The sound of a press conference in the '70s was a lot of cameras going shutter click, wind, shutter click, wind.
So really, all you need in the play is a character named "Camera" who says, "Shutter click, wind, shutter click, wind."
It's possible that, had I been sober, I might not have posted this....
I'm looking for graphics apps for the Mac that aren't Photoshop. It seems there's a Gimp, but I can't see how to make it work. I downloaded from Sourceforge, but it tells me I need X11. I have X11--I've used it to play FreeCiv. And of course now when I try to run FreeCiv nothing happens, so I suspect I'm memfaulting on something obvious.
Help?
Here you go ita: [link]
No need for X11 with that.
That said, if you have X11 it should be in your Utilities folder.

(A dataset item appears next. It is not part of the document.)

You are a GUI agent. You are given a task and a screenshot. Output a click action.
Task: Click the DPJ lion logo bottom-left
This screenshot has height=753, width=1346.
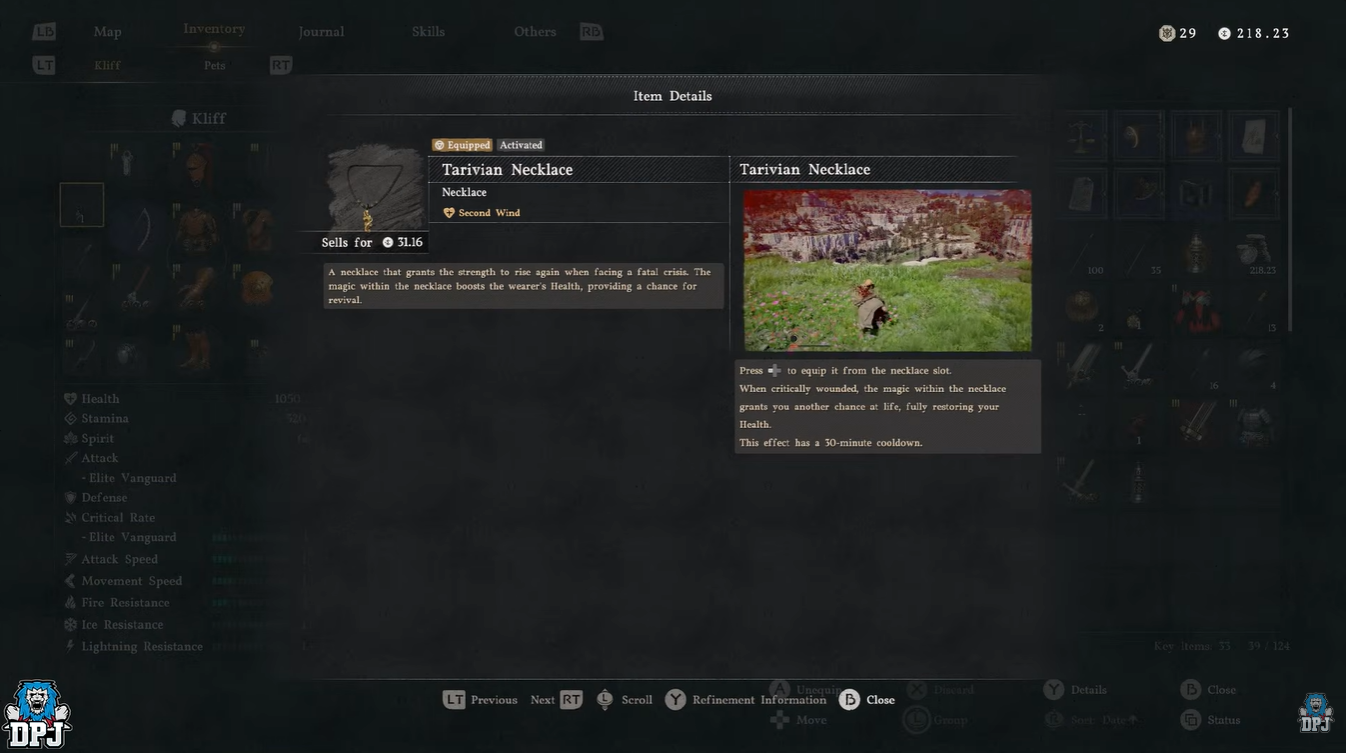(x=37, y=715)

I'm looking for a printer that may get use of a page a week if that. What would be a good one where we're not going to have to replace an ink cartridge after every tenth page?
if you have X11 it should be in your Utilities folder.
It's there. But double-clicking on it does nothing I can see. And that version tells me I don't have X11 either.
Okay, found my problem:
Oct 11 21:10:47 Cass crashdump[338]: X11 crashed
Oct 11 21:10:47 Cass crashdump[338]: crash report written to: /Users/ita/Library/Logs/CrashReporter/X11.crash.log
and X11.crash.log says:
Library not loaded: /usr/X11R6/lib/libX11.6.dylib
Referenced from: /Applications/Utilities/X11.app/Contents/MacOS/X11
Reason: image not found
Not that that tells me what to do next. I guess I gotta hunt down my install discs. AGAIN.